She didn’t know what to do with any of this.
With him. With the fact that she was meant to be a bride, and yet the only man who made her feel anything close to alive was the one who had no business looking at her that way.
The one she had no business wanting. Her lips parted. She drew a deep breath.
She let her head rest back against the bark and closed her eyes.
It wasn’t just the danger that left her unsteady. It was him. The way he stood too close. The way his silence wasn’t cold, but careful. Measured. The way his hand had hovered at her waist like he wanted to hold on.
She drew in a long, uneven breath, as if she could exhale the tension he’d left behind. She was promised, bound. A future already drawn for her like ink on a page. And yet, Tav made her feel something that the thought of her future never had. Possibility. And want.
Gods, the wanting.
Her lips parted. She closed her eyes and drew a deep breath.

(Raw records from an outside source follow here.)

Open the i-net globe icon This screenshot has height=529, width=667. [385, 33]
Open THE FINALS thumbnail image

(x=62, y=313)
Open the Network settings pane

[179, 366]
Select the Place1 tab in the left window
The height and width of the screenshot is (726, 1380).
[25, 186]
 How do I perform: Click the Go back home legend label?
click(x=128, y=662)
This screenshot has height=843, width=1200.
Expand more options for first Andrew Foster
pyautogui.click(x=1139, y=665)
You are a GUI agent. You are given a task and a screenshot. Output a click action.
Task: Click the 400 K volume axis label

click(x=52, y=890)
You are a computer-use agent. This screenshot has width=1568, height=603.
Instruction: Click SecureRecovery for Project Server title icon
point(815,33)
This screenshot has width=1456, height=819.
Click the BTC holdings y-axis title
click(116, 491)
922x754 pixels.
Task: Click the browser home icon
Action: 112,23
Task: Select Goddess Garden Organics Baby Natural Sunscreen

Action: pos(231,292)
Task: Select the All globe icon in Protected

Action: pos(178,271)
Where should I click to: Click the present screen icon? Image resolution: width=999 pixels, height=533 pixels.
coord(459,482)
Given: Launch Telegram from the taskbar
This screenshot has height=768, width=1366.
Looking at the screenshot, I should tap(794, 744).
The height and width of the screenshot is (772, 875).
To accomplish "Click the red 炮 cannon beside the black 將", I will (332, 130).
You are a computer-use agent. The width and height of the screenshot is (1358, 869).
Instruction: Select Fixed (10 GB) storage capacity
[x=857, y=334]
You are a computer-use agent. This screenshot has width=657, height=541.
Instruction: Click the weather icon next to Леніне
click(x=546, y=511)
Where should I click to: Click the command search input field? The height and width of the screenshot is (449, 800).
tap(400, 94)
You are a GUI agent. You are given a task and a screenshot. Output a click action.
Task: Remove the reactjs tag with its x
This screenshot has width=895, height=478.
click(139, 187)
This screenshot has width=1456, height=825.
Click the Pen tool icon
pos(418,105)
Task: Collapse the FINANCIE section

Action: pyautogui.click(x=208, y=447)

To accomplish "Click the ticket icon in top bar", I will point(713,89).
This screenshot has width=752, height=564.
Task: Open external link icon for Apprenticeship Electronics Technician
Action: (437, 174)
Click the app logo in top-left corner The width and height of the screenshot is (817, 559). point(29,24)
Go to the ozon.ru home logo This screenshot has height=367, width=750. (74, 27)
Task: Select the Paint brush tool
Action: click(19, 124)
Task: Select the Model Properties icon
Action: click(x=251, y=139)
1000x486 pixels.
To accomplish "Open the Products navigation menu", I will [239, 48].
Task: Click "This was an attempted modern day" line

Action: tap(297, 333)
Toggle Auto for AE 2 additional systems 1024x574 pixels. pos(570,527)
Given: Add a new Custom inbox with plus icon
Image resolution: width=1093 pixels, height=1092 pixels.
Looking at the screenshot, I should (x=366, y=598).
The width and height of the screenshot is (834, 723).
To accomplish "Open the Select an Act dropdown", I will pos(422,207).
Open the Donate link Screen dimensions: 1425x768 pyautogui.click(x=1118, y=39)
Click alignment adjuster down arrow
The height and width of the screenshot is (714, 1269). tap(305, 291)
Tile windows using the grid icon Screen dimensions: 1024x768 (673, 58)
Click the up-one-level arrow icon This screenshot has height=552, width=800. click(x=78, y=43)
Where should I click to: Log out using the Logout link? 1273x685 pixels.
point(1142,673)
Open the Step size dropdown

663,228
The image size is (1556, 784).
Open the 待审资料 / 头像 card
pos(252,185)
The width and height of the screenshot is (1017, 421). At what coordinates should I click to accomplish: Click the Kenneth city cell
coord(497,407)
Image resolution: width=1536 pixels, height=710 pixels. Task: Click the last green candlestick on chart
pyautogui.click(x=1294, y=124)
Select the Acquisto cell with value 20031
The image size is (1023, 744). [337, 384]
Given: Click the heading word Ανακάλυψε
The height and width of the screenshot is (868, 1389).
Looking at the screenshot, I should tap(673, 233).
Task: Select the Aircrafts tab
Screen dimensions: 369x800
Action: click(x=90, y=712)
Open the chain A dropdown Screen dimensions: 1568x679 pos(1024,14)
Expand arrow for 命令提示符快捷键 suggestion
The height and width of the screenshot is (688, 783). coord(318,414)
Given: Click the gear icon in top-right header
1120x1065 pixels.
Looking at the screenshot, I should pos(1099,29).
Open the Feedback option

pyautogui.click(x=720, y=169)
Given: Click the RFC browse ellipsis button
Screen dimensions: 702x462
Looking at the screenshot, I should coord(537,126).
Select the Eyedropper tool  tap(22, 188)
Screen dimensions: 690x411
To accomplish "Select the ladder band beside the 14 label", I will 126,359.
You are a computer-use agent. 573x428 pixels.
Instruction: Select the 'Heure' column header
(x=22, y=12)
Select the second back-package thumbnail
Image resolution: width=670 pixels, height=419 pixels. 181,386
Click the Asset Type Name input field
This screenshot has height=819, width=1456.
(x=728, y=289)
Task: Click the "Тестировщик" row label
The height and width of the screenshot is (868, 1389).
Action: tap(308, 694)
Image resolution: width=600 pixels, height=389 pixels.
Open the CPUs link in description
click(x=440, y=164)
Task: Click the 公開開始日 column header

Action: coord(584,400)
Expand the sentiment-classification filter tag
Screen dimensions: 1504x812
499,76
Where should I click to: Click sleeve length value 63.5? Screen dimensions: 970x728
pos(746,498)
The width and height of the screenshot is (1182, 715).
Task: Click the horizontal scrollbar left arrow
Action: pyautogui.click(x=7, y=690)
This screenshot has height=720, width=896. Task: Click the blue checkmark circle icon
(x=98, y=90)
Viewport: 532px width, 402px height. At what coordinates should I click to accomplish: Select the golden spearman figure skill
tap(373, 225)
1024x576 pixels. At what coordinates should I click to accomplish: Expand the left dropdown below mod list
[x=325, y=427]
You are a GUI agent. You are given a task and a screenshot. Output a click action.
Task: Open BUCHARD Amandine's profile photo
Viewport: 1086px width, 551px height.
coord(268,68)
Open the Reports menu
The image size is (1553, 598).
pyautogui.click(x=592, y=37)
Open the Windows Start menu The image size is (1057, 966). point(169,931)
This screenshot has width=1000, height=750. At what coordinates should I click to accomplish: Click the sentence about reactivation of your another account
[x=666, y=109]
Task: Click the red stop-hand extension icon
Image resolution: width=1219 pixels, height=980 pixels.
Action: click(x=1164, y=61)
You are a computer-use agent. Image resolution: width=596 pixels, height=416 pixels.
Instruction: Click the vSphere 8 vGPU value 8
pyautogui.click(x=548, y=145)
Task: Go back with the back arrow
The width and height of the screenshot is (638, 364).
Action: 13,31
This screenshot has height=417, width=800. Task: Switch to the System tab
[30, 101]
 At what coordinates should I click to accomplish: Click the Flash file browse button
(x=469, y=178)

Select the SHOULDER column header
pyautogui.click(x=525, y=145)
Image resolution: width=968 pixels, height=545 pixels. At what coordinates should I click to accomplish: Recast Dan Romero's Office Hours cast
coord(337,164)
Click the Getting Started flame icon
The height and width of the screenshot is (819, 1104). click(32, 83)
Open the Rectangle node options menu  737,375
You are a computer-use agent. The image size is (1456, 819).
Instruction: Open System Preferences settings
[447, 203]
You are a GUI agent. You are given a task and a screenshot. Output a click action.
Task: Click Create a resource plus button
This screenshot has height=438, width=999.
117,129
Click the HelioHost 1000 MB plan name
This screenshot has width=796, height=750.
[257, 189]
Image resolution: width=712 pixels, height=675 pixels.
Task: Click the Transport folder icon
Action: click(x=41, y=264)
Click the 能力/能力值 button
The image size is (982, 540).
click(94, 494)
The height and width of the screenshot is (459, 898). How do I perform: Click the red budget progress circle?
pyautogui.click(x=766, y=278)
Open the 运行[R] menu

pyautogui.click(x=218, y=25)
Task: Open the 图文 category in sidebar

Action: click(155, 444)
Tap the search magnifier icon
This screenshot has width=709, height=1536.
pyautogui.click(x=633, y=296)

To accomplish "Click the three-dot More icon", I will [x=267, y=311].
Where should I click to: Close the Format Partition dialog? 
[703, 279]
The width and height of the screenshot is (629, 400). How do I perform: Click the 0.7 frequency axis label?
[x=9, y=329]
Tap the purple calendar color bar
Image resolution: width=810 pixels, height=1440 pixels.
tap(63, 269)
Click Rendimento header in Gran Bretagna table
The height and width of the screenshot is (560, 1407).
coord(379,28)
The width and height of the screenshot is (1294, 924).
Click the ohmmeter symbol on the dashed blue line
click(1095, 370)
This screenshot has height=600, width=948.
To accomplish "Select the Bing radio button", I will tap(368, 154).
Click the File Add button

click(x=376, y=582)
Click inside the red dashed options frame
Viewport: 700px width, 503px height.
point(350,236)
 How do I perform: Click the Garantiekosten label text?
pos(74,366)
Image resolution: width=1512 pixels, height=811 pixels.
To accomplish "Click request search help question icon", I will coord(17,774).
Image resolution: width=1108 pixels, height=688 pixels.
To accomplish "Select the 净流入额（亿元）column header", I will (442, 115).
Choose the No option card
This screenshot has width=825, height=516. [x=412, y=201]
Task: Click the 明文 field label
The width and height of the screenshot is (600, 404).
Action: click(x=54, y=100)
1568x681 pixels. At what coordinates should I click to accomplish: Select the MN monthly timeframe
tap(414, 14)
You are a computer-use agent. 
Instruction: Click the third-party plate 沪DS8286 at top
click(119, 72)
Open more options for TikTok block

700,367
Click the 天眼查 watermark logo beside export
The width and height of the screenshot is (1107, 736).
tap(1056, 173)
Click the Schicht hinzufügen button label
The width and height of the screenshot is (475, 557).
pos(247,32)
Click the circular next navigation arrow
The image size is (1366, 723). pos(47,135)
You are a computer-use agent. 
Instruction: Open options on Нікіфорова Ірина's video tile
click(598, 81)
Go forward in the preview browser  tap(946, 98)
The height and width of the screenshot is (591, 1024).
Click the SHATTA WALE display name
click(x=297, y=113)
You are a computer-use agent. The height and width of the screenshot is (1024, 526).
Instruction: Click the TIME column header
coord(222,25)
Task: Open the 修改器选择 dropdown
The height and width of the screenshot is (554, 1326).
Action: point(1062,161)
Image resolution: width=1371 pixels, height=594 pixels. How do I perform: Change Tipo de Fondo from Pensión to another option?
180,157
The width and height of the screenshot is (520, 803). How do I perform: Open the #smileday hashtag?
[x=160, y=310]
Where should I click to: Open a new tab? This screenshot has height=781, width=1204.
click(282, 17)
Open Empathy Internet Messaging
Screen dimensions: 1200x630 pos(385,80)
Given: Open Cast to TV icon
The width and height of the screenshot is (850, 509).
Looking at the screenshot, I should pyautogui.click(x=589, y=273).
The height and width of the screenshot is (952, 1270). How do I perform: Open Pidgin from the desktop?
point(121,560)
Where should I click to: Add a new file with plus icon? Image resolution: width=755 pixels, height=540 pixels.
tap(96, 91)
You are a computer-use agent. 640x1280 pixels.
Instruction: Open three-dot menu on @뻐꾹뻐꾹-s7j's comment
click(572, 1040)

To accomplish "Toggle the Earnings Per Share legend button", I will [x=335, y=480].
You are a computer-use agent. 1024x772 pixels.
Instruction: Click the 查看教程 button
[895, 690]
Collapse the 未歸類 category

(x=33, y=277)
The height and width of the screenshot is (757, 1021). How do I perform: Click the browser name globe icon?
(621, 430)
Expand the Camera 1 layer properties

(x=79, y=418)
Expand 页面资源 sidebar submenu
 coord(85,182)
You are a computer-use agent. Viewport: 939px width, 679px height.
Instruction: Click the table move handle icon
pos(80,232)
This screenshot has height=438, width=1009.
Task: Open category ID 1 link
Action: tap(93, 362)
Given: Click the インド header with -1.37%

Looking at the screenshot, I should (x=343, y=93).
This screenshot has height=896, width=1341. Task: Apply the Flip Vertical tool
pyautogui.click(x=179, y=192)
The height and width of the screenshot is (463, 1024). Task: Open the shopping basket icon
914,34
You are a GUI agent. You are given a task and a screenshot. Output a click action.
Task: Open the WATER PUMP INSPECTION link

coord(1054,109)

And when she opened her eyes again, Tav was already walking toward her through the ferns, reins in hand. He stepped back, slow and deliberate, as if it cost him to do it.
"We’ll wait another few minutes," he added, glancing toward the trees. "Make sure they dinnae circle back."
Agnes nodded again, trying to pull herself together. She crossed her arms, more to keep from reaching for him than anything else.
"Next time," she muttered, "ye could at least warn me before trapping me."
A corner of his mouth twitched. Almost a smile. "Ye looked like ye needed me support."
"Ye looked like ye enjoyed it."
That did it. A ghost of a grin, small and brief.
"Wouldnae be the worst thing I’ve done."
He looked the same as he always did—grim and steady—but his eyes flicked to her face and lingered a moment longer than they should’ve. Agnes straightened, brushing her palms down the front of her skirt.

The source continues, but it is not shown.